Also you can select a face as the input to the Fillet command, which will cause all the edges that belong to that face to be targeted for filleting, sometimes that is an easier thing to grab than edges.

But I'm not sure if I understand - you wrote that the radius is not a problem? But that one area that I showed above is small in size, so that will limit the largest radius that will be possible - you won't be able to fillet with a radius that would cause that entire little piece to be completely eaten away.


> Could you show which edges did you select to get that example you have shown?

I just selected the whole object (just a single click on the object to select the full object, no sub-object selection at all) to target all edges, and filleted with a radius of 0.03 . That seems to be about the maximum value that will fit in that little area shown above.


> So far I have worked fillets like this simple box example, where first
> set of edge fillets form rounded edge loop to fillet next.

You would normally only really do them in different sets like this if you want to have different radius values on some different areas. Like for example if you wanted to have a result that looked like this:



If you want something like that where you've got different radius values on different edges, then do the fillets for the larger radius first (making some new smooth rounded edges like you were showing), and then do the smaller one on the other edges after that.

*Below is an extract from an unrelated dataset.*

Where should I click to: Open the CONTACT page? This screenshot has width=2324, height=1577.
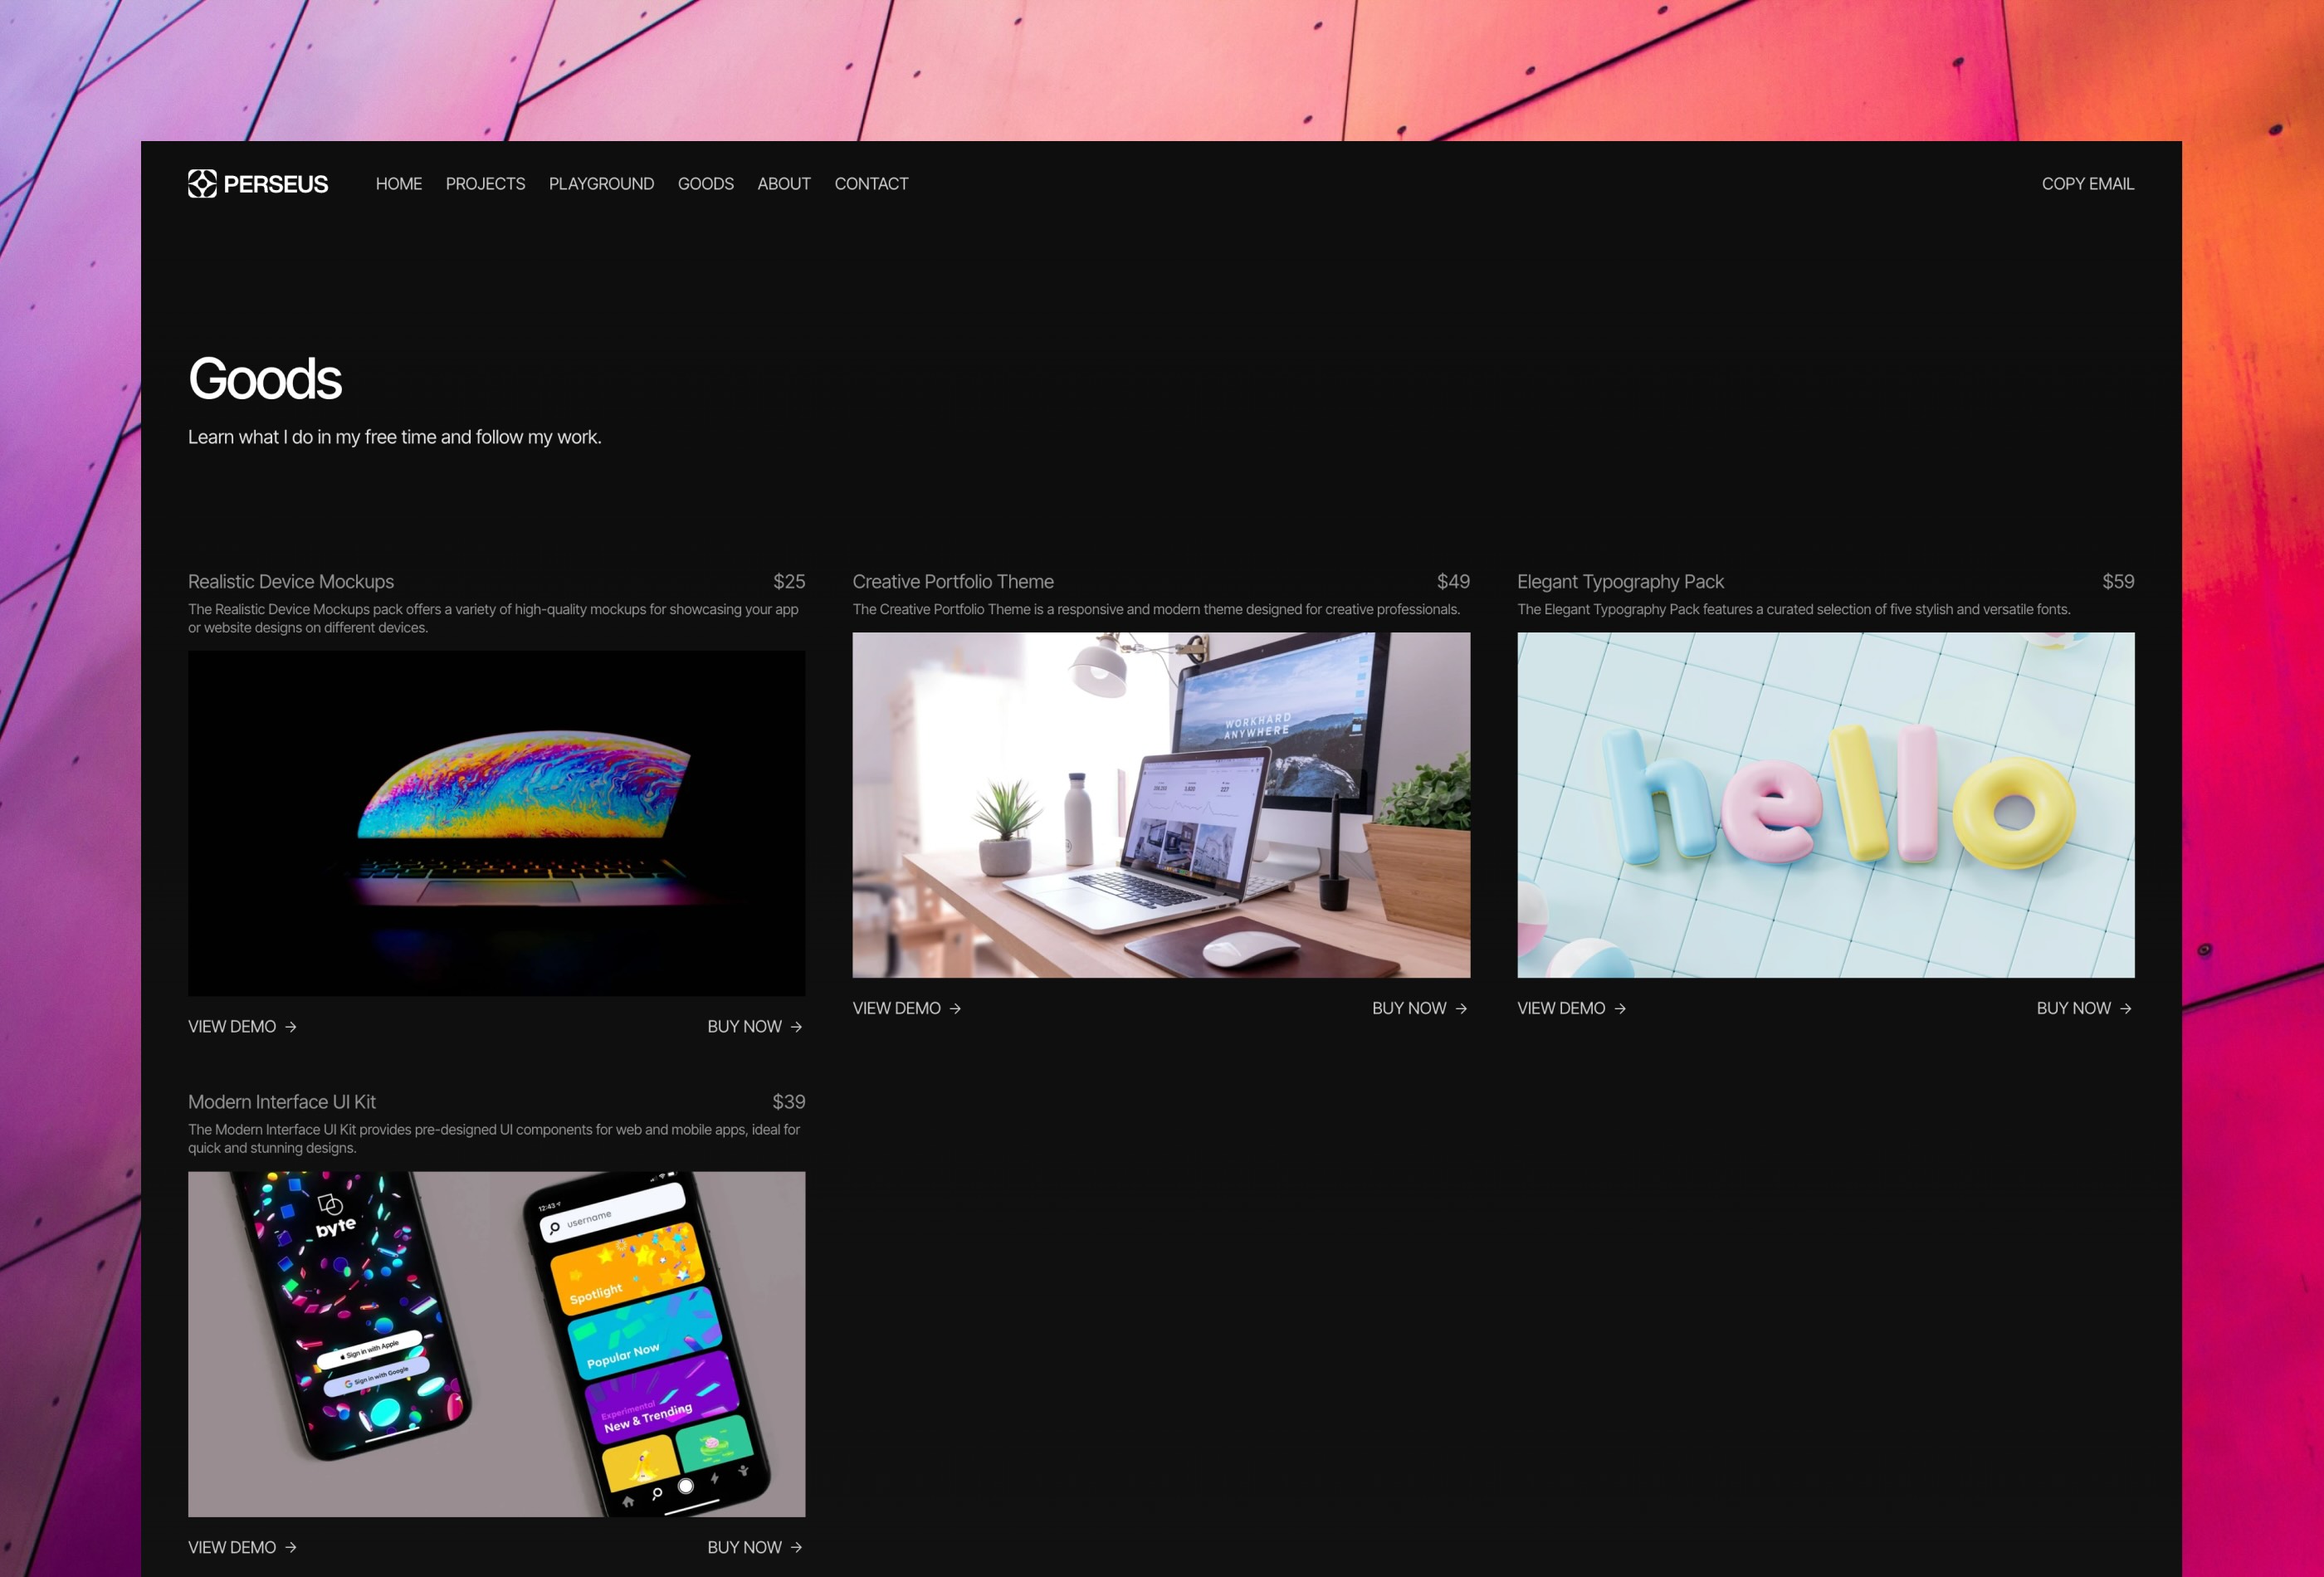(x=871, y=183)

But usually if you want to have everything all filleted at the same radius then you would want to do them all at the same time, although if you've got different areas that do not touch each other you can do those separately if you want.

However, sometimes it can be easier to get things filleted by using different radius values in different areas and trying to build some smooth loops like you were talking about. That's because smooth loops are just easier for the filleter to process in general because a smooth loop will end up with all the fillet surface pieces connecting up to each other end-to-end directly instead of having "corner patch" type areas needing to be created to fill in more complex junctures where multiple fillets meet up.


It's not entirely clear to me which areas you want rounded in your lid - is there only one area that you wanted to be rounded or are you trying to round off every edge in the whole thing?